Federal and state wildlife officials have reached an agreement that could lead to the reintroduction of wood bison, a species that inhabited Alaska before the 1900s.
Wood bison are listed as a U.S. endangered species and are found in the wild only in Canada.
The Fairbanks Daily News-Miner (http://bit.ly/W0Dohq) reports that the U.S. Fish and Wildlife Service and the state Department of Fish and Game have drafted a special rule and would designate reintroduced wood bison as a "non-essential, experimental" population.
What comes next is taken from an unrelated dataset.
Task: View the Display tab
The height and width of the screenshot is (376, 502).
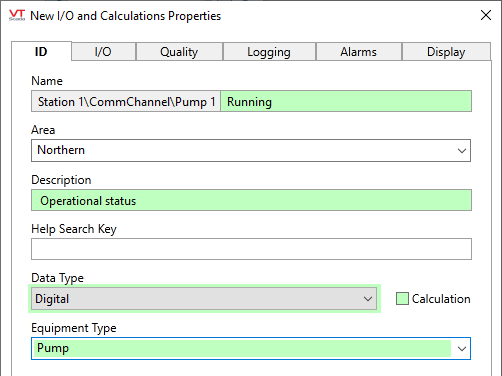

That means the land wood bison occupy when they are set free in the wild would not be designated critical habitat, which could restrict resource development.
The draft agreement also allows the state to manage future hunting or harvest of the animals.
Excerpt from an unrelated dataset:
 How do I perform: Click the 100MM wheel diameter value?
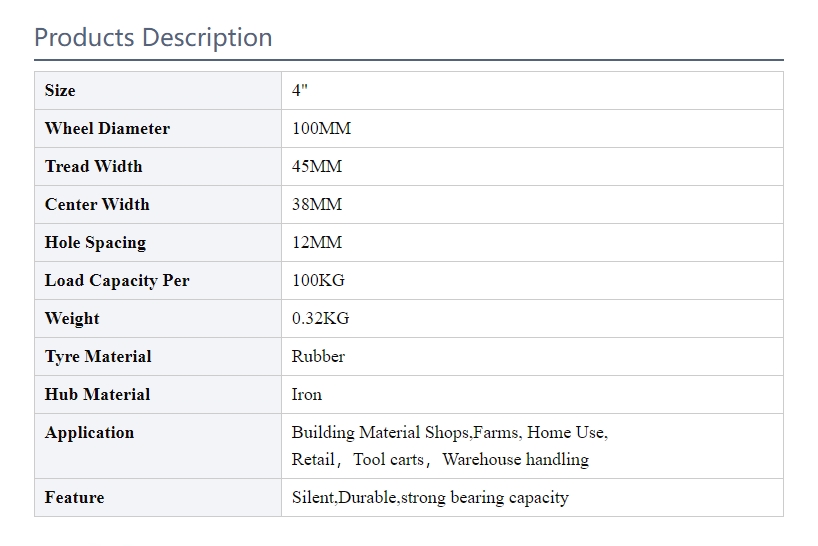click(x=321, y=128)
The rule was created under a provision of the Endangered Species Act that allows the reintroduction of a species where it used to live but has since been driven out or exterminated.
State game officials for 20 years have worked to reintroduce wood bison, which are larger subspecies of American bison than plains bison. Plains bison are not native to Alaska but were introduced to the state in 1928, according to the state wildlife website. The largest herd is near Delta Junction.
The state in 2008 imported 53 wood bison from Canada, adding to a smaller herd that was held at the Alaska Wildlife Conservation Center in Portage.
Two years later, state officials wanted to release wood bison in the Yukon Flats, the last place the animals had been documented. However, federal wildlife officials rejected the proposal because the area is a national wildlife refuge.
A second release site, the Minto Flats about 20 miles west of Fairbanks, drew opposition from Alaska Native regional corporation Doyon Ltd., which was considering exploration for oil and gas in the area.
The department's preferred release site currently is the Innoko Flats in southwest Alaska.
The agencies plan a news conference Thursday afternoon to announce the draft rule. The public will have 60 days to comment.
Doug Vincent-Lang, director of the state Division of Wildlife Conservation, called the draft rule "a positive step in the right direction" but warned it could be modified.
"The state is going to reserve its decision to release wood bison on the landscape pending review of the final rule," Vincent-Lang said. "Rules can change from draft version to final version."